Work to do: Pick up the forum discussion below about whether time seems to slow down during high-adrenaline moments, and continue it from the point where it stops rather than working on the data after it.

Provided text:
* * * * * * *
It's not clear to me what that the test answers the question. Does time *actually* slow down, and in a Neo-like state we can stop to look around while bullets are flying at us? Of course not. But do things *seem* to move more slowly? It seems so.
Re: (Score:3, Interesting)
What they test was weather you can read numbers faster during high-adrenaline moments. That does NOT test how fast you perceive time to pass. The maximum speed with which you can read numbers flashing by is dependent on multiple things:
1) The speed and method the eye itself uses to capture "frames" of image data.
2) The speed of any low-level image "pre-processing" that may occur outside of the brain (i.e.: in the eye or th
Re: (Score:3, Insightful)
The question is whether that apparent slowing is something you experience at the time and can take advantage of (i.e. if time slows to one-third speed, can you read numbers or dodge bullets three times as quickly?) or if it's an illusion your memory retroactively imposes.
Still, I think those are multiple different questions:
A shocking result (Score:5, Interesting)
* * * * * * *
Material provided:

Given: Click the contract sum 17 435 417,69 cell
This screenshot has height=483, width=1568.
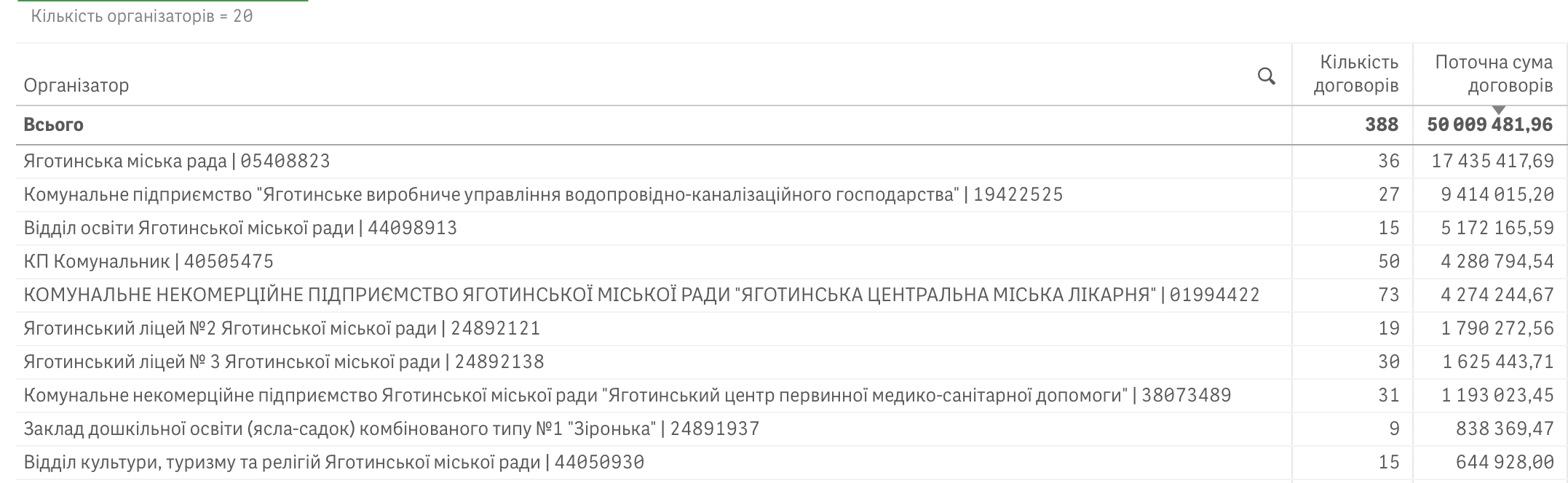Looking at the screenshot, I should [1492, 161].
* * * * * * *
Response:
The first time, I was attacked by a soccer hooligan, who smashed a bottle on my head with no warning, from behind. I remember turning round and seeing the thug waving the broken bottle - but everything had gone into slow motion. I could literally read every move he was going to make and counter it, with no apparent effort on my part, matrix-style. After I'd disposed of his bottle, I threw him around, then I played with him a bit without hurting him (much). I had the sense that I was far back, watching it all.
Afterwards, I was quite shocked at what had happened - I am not a fighter, I am really quite a wimp. Thinking about it later, it made sense to me, that some kind of fight-or-flight instinct had kicked in, allowing me to react instinctually much faster than normal, with my normal consciousness somewhat suspended.
The second time it happened, I was in a car that went into a 360 spin down a hill, eventually crashing into a lamp-post, totalling the car. Again, I felt calm, I could see everything that was happening as if in slow motion, but there wasn't anything I could do, so unlike the fight situation, I can't judge whether this perception had any practical effect.
I find it interesting that you can't count numbers any faster in threatening situations - but I would wager that only certain, survival oriented abilities are accelerated in threatening situations. I wouldn't have been surprised if the ability to read numbers was actually worse in those situations! More research is clearly needed...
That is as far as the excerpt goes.